Exercise task:
Return, unchanged, the lines from the one with "This screenshot has height=751, width=1386." to the one with "This screenshot has height=346, width=545.", including both.

___ The records ___

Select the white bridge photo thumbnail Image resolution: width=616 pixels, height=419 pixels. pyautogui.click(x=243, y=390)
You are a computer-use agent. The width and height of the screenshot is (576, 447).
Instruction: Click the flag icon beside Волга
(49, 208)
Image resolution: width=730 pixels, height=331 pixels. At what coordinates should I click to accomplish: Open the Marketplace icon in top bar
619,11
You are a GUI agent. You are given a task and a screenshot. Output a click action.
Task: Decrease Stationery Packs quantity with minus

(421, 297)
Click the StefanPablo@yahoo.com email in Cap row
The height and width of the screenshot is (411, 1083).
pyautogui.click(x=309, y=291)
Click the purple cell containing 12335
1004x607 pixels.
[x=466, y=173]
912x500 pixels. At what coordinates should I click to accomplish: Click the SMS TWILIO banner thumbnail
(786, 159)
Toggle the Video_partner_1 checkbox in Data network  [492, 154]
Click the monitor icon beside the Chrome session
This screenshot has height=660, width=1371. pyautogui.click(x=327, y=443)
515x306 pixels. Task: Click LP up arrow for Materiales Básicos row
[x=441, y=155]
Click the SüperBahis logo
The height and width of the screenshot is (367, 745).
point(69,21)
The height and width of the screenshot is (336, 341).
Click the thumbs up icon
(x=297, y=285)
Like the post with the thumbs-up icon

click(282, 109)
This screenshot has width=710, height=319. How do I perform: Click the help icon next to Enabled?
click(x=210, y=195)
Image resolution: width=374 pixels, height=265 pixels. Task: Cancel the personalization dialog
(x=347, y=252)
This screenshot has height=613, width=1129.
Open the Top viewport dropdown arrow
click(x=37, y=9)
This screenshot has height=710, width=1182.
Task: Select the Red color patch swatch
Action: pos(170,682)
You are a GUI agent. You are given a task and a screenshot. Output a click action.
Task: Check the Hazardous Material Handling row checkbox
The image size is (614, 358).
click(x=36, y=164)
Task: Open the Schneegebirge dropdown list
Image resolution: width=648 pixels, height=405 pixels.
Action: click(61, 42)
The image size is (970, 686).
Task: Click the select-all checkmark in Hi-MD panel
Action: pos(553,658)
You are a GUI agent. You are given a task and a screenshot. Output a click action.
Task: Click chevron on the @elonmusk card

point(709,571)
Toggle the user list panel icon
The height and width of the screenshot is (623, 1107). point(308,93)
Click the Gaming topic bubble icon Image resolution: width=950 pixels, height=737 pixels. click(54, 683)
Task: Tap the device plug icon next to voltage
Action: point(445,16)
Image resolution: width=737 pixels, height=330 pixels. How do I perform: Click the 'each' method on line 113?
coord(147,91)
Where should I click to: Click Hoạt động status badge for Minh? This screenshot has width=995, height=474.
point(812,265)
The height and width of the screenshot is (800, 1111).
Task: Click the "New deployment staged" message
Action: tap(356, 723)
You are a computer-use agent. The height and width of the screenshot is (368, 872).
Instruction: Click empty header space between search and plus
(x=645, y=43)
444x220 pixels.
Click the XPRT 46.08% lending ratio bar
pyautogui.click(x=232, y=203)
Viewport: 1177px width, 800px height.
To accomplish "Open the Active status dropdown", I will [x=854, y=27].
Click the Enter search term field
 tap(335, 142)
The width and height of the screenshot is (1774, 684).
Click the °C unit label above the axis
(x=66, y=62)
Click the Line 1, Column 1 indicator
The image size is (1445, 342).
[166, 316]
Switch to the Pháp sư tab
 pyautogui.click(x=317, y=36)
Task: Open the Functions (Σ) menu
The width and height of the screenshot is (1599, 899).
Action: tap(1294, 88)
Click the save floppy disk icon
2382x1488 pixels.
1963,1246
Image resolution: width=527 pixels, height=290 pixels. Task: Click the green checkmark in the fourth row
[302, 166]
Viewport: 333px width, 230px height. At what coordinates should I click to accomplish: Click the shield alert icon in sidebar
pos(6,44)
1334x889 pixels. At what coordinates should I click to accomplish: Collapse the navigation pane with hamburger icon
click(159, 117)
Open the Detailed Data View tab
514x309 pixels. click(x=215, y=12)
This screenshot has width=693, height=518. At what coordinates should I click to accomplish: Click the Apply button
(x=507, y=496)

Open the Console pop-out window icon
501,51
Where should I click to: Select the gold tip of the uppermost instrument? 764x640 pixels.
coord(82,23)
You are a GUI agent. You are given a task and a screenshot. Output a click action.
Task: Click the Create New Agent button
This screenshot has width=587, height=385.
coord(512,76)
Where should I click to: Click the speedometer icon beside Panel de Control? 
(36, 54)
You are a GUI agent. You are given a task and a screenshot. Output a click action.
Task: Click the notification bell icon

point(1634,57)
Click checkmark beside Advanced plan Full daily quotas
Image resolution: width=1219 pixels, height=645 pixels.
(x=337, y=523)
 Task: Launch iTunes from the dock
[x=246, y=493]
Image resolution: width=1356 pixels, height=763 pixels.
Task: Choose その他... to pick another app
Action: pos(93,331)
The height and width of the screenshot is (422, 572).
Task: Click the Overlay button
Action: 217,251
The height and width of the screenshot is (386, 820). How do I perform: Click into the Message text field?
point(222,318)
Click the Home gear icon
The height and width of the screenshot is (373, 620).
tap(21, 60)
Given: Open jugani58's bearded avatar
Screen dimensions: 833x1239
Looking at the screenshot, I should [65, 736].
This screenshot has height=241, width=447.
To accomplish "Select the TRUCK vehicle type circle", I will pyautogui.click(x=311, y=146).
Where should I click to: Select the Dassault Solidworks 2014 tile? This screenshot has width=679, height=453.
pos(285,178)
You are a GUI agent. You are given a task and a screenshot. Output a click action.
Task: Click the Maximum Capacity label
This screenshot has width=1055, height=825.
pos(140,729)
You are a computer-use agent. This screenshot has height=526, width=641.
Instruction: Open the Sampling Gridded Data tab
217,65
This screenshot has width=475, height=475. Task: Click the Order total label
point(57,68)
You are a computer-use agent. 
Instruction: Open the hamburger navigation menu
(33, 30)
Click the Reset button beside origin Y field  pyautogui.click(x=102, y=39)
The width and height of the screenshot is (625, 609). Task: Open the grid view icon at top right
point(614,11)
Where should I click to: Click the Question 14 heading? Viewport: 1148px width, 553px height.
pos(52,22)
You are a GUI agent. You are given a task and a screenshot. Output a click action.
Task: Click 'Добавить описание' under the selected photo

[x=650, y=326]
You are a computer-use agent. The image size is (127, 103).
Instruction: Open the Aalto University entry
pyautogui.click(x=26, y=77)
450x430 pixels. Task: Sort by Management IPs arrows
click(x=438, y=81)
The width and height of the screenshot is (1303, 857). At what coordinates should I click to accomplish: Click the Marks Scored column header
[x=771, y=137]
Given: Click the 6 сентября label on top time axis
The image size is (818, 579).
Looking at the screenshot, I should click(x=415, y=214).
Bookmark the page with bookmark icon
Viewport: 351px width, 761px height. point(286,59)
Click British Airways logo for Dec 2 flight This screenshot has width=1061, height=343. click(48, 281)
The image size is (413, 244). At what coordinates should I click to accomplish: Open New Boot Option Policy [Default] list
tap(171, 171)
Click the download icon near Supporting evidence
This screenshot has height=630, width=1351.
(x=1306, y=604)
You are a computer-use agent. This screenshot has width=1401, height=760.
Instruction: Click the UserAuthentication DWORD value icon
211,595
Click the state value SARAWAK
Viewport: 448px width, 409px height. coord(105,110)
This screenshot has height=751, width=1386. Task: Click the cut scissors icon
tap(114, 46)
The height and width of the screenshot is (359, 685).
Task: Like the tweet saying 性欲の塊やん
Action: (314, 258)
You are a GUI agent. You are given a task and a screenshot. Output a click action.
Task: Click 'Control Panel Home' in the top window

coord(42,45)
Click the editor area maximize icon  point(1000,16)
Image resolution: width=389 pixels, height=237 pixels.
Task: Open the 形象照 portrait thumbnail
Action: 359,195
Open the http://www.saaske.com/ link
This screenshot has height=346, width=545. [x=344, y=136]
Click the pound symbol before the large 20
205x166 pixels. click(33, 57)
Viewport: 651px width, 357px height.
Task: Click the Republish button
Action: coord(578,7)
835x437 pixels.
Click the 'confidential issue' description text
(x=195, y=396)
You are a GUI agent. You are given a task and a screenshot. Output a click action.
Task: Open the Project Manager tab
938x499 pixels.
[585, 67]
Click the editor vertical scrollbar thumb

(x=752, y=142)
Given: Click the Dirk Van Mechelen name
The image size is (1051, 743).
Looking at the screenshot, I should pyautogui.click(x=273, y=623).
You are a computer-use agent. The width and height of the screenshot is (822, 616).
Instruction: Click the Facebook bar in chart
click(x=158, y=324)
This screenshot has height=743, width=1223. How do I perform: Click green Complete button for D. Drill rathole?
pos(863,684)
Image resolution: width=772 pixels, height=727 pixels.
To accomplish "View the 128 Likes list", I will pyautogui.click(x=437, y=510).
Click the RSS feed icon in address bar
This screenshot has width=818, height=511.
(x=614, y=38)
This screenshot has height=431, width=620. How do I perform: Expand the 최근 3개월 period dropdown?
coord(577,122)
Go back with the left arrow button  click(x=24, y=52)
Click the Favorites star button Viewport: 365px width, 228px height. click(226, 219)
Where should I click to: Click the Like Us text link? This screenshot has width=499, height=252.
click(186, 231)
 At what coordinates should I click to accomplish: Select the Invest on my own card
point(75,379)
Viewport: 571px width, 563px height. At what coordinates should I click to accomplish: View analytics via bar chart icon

___

Response to this exercise:
This screenshot has height=751, width=1386. Task: Click the cut scissors icon
tap(114, 46)
The height and width of the screenshot is (359, 685).
Task: Like the tweet saying 性欲の塊やん
Action: (314, 258)
You are a GUI agent. You are given a task and a screenshot. Output a click action.
Task: Click 'Control Panel Home' in the top window

coord(42,45)
Click the editor area maximize icon  point(1000,16)
Image resolution: width=389 pixels, height=237 pixels.
Task: Open the 形象照 portrait thumbnail
Action: 359,195
Open the http://www.saaske.com/ link
This screenshot has height=346, width=545. [x=344, y=136]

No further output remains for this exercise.